Nope, more directed at the general concept that anime is only in the style of DragonballZ. Anime is a medium, not a genre.


Grimcleaver wrote:
Beowulf wasn't challenged by Grendel, he took him out like the generic guy in the black speedo in a pro wrestling match. So if folks want a legendary feel to their gaming, that seems to be a way to do it.

You may notice that Grendel was not the only creature Beowulf fought, and the subsequent creatures were much more difficult for him to take out (the last one roasting him alive in his own armor).


Sure and the 300 spartans all got killed in a hail of arrows--but that's because often the boss battles at the end of legends have a CR that goes up to unwinnable so that the heroes can die deaths of glorious self-sacrifice.

Not sure that most players are as interested in enacting this particular trope though...


Well even Grendel's mother was a much tougher fight since she had DR/magic and some nasty grapples.


Grimcleaver wrote:

I guess my big problem is with the argument: like the game the way it is or get out. Yeah Exalted and 4E do things differently, but it feels like folks are trying to force people who like a little different playstyle out of the community.

I suppose the subtext of my Exalted suggestion was very much that... in that the difference between caster classes and martial classes is the way the game is.

But I never implied anybody had to like that that's how it is, nor was my suggestion for a system switch intended as a "like it or get out" statement. Simply that this other game does exactly what you want Pathfinder (which isn't written to do what you want) to do.


Grimcleaver wrote:

Beowulf in 3.5: "So I roar my name and rip off this Grendel thing's arm"

Beowulf's DM: "You can't call shots. Your unarmed attack provokes *clatter* take 18. Okay roll to hit...do 1d3 nonlethal."

Later that evening, in the fen with Grendel's mother...

Beowulf: I dive into the water to fight her.

DM: Okay it's nightime and the murky water drops illumination by a step--so you're blind. Grendel's mother has water breathing and blindsense. Rolling her sneak attack * clatter *. Take 50. Roll to avoid drowning. You saved? Good. What's your Con? That's how many rounds until you drown. Your turn to hit, roll 50% miss chance. Nope? You swish. *clatter* Take another 62.

Nice demonstration of what dnd can and can't do, and how it isn't the same as the Beowulf story.


I think on that Alitan we will have to disagree. It's not that it isn't written to do that, it's that it isn't written to do that yet. Or anymore if you're moving up from 3.5 and losing access to the expansion books that allowed that kind of thing, as I mentioned above.

All it needs to do that is something in that vein, which is what these people are looking for, that doesn't exist yet. Someone either needs to publish it, or pull it out of 3.5, or homebrew it, simple as that. The system itself doesn't disallow it; it's simply not an option people are given or aware of at the moment. No reason that can't change.


Amen, bro!


Grimcleaver wrote:

Sure and the 300 spartans all got killed in a hail of arrows--but that's because often the boss battles at the end of legends have a CR that goes up to unwinnable so that the heroes can die deaths of glorious self-sacrifice.

Not sure that most players are as interested in enacting this particular trope though...

Yeah, I had a space samurai game idea that was going to follow the story of the 47 ronin. 1 guy was very interested, and perhaps a bit aroused, the others looked terrified. "Suicide at the end?" "Give up everything for our dead lord?"

Collected data:
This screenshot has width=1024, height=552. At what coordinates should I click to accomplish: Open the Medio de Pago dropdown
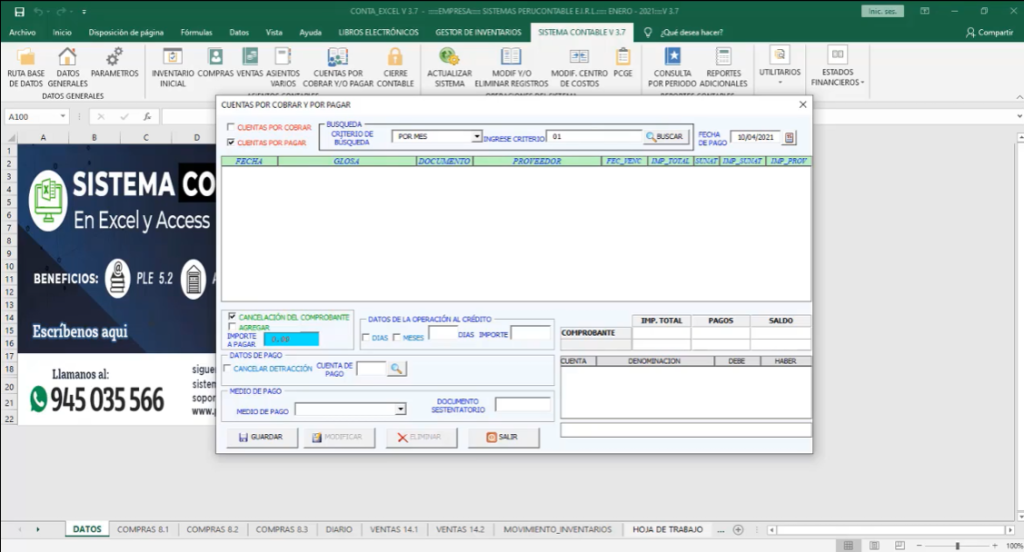[400, 409]
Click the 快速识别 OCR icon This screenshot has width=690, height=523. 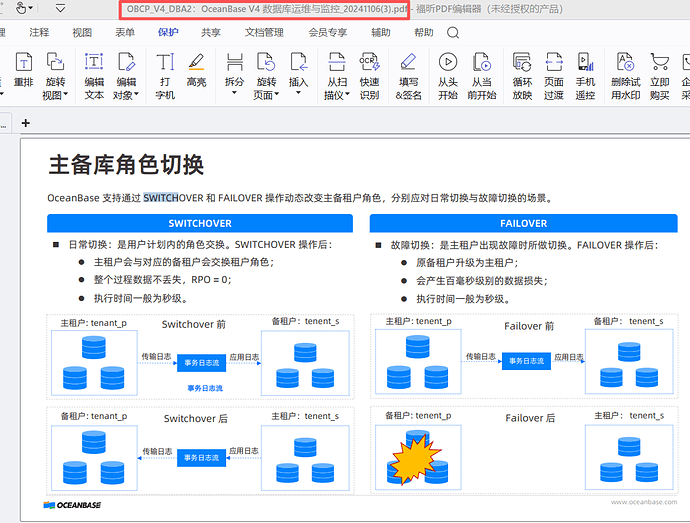(x=369, y=64)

What you are asked to do: Rewrite the Beowulf discussion from "You may notice" to "his own armor).", changing "roasting" to "burning".

Exercise response:
You may notice that Grendel was not the only creature Beowulf fought, and the subsequent creatures were much more difficult for him to take out (the last one burning him alive in his own armor).